Extract to read -
---

Oil Production 101
Fracking. Cyclic steam injection. Acidization. Extraction. Sweet crude.
Not an expert on all these terms? Here’s a crash course on what you need to do about how Santa Barbara County produces its oil.
Cyclic Steam Injection
The 750 oil wells collectively proposed by ERG, AERA, and PetroRock for Cat Canyon in northern Santa Barbara employ an oil extraction technique called cyclic steam injection. The method involves superheating large amounts of fresh water to produce steam that is pumped underground. Santa Barbara Oil is particularly thick and heavy so it doesn’t come to the surface without liquifying it and then pumping it out. The steam heats up the oil, in a sense melting it so as to reduce its viscosity, allowing for easier extraction. While both resource (water) and energy intensive, the method also increases risk to the oil field workers. Cyclic steam injection is believed to have contributed to the formation of a sinkhole that took the life of a Chevron facilities manager in 2011. Other issues arising from cyclic steam injection involve toxic seepage and well explosions. A series of explosions at the oil fields employing cyclic steam injection in Kern County led to a well being decommissioned by the California Division of Oil, Gas, and Geothermal Resources. All steam injection within 500 feet of the explosive well was also halted.

---

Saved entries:
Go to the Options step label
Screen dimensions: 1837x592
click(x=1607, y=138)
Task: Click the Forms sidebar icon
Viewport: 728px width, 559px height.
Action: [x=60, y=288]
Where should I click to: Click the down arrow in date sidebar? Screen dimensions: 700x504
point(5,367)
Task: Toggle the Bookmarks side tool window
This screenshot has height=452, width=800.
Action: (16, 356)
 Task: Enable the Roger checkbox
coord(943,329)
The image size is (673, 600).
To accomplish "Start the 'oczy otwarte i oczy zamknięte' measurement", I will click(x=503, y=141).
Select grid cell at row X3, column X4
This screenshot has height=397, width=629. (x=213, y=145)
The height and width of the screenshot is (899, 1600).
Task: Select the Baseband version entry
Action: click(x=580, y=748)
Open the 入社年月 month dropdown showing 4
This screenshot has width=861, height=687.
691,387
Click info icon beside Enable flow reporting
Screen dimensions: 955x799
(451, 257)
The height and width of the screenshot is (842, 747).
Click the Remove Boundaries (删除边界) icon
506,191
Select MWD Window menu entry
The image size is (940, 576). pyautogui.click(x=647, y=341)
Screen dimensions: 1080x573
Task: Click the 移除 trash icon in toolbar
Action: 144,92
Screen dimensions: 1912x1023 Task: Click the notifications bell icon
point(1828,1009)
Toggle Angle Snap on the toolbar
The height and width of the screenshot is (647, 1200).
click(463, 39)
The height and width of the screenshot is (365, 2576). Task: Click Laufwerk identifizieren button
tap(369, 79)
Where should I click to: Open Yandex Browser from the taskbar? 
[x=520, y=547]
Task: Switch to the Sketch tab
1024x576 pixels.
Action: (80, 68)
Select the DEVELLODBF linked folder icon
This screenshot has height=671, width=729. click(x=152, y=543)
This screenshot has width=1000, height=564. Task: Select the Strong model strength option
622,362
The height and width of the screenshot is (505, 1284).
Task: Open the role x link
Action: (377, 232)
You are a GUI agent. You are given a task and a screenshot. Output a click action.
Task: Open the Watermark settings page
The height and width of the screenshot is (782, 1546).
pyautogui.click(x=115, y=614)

---

Work instructions -
**1.** In the oil production primer, which agency decommissioned a well after a series of explosions in Kern County?
**2.** Copy word for word the passage of the oil production primer that opens with the words containing "Oil Production 101" and closes with "produces its oil.".

Replies -
**1.** The California Division of Oil, Gas, and Geothermal Resources.

**2.**
Oil Production 101
Fracking. Cyclic steam injection. Acidization. Extraction. Sweet crude.
Not an expert on all these terms? Here’s a crash course on what you need to do about how Santa Barbara County produces its oil.